Artificial intelligence-powered chatbots are providing problematic medical guidance in roughly 50% of cases, according to a new study, raising concerns about the risks of relying on such tools for health information.
Researchers from the United States, Canada and the United Kingdom assessed five widely used platforms—ChatGPT, Gemini, Meta AI, Grok and DeepSeek—by posing 10 medical questions across five different health categories.

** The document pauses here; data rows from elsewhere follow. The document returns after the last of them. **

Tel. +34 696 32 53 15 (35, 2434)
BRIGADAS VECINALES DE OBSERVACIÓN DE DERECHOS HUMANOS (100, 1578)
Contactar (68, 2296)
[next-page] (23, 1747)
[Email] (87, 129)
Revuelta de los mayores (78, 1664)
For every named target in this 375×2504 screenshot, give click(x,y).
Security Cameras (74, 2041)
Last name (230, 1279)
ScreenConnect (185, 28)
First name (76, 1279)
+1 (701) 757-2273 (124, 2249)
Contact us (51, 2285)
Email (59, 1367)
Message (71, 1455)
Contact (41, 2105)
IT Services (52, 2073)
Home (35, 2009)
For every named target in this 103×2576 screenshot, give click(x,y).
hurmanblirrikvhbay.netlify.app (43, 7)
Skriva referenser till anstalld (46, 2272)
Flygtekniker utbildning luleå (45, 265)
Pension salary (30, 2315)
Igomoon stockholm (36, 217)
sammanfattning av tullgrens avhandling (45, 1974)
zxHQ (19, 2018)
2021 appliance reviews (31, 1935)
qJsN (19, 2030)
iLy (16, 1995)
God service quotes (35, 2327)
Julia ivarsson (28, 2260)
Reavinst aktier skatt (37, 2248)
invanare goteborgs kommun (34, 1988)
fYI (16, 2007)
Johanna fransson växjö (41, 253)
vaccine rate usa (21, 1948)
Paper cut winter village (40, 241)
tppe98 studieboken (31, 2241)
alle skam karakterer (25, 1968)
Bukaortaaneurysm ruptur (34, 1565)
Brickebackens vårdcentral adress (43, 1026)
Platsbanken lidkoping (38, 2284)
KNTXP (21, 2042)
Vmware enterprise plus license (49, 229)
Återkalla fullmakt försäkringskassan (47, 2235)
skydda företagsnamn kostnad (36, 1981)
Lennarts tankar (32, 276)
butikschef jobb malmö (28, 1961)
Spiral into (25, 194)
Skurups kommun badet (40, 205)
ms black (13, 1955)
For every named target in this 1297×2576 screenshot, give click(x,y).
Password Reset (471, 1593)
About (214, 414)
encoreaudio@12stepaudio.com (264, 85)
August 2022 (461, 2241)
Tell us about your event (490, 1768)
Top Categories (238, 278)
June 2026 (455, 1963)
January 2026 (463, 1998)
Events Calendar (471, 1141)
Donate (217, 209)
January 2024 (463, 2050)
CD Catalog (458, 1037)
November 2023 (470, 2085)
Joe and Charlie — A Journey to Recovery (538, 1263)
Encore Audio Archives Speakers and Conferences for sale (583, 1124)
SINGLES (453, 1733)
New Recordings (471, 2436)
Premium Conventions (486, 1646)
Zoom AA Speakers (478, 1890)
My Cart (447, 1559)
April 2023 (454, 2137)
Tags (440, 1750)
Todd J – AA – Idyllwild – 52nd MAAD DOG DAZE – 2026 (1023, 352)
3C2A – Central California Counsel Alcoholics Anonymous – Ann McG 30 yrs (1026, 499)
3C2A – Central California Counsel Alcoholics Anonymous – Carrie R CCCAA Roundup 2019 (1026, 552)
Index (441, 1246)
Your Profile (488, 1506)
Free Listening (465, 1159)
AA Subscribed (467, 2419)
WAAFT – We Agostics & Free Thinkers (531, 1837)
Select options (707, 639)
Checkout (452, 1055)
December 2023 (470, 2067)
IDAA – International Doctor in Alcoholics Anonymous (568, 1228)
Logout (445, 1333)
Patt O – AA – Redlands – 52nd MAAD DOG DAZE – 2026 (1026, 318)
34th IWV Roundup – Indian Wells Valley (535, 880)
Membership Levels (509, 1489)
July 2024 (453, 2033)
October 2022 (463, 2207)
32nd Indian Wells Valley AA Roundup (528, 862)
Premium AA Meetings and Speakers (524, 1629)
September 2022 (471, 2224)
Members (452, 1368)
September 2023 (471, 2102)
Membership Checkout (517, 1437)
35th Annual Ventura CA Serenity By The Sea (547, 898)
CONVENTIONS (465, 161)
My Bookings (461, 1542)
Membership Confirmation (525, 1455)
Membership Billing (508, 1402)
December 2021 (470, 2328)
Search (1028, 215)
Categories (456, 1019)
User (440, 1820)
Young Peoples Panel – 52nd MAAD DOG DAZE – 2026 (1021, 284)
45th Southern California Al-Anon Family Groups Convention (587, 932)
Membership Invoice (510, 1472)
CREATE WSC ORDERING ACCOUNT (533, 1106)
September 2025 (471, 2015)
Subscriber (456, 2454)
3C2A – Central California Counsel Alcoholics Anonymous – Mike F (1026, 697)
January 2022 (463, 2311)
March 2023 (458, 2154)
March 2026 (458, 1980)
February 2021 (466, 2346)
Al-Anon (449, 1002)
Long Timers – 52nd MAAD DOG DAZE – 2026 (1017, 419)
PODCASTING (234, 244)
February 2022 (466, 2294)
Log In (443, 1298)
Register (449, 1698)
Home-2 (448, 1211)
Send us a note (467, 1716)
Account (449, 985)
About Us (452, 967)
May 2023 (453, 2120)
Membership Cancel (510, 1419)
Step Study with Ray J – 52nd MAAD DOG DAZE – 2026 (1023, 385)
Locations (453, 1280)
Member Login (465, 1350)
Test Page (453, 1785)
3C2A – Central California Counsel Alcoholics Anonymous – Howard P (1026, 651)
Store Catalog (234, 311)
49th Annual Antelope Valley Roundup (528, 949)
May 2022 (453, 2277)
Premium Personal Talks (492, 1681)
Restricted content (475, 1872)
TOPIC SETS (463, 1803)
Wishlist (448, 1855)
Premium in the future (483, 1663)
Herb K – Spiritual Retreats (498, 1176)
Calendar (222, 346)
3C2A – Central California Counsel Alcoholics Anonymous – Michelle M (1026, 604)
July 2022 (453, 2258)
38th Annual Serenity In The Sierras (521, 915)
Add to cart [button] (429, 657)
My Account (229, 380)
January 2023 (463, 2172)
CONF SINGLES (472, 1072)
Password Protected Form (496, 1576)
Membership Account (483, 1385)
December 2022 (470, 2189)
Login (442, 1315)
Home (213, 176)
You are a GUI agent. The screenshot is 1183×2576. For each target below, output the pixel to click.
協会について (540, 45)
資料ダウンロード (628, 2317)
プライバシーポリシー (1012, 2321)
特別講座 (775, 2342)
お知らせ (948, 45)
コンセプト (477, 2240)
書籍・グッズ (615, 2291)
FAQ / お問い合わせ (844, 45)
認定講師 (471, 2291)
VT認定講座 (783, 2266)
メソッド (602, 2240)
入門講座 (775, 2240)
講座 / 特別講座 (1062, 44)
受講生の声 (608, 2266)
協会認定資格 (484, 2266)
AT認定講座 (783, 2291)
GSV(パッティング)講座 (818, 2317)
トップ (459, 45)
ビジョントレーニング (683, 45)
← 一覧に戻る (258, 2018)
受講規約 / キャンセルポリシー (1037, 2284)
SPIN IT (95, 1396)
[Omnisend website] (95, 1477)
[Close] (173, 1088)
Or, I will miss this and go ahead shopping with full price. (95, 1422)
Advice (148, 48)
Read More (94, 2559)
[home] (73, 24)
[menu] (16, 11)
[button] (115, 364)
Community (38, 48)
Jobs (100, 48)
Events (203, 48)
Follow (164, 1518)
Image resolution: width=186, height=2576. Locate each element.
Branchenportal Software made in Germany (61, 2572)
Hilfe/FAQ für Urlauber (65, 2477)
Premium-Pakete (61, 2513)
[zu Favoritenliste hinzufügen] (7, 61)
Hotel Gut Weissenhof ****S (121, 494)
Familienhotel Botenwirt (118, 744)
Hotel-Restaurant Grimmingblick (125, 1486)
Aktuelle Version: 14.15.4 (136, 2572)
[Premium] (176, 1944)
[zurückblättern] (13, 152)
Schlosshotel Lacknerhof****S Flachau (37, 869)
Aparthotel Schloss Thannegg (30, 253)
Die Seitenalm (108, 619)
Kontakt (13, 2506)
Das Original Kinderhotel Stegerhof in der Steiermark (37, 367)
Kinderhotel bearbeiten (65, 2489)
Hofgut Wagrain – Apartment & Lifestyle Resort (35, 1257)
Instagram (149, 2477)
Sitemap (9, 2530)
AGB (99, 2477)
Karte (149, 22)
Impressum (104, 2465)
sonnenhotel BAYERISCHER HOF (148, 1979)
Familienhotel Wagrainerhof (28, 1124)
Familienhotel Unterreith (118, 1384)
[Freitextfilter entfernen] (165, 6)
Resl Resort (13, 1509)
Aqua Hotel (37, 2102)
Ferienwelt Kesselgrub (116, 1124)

Their findings, published in the medical journal BMJ Open, showed that around half of all responses were considered problematic, including nearly 20% classified as highly problematic.
The study found that performance varied depending on the type of question. Chatbots performed better when responding to closed-ended queries and topics such as vaccines and cancer. However, they were less accurate when handling open-ended questions and more complex areas like stem cell research and nutrition.
Researchers also noted that responses were often delivered with confidence, despite lacking clinical accuracy or proper referencing. None of the chatbots produced a fully complete and accurate reference list for any of the prompts tested.
Only two refusals to respond were recorded during the study, both from Meta AI, according to the researchers.
The findings underscore growing concerns about the use of generative AI tools in healthcare-related queries, particularly as these systems are not medically certified and lack the clinical expertise required for diagnosis or treatment advice.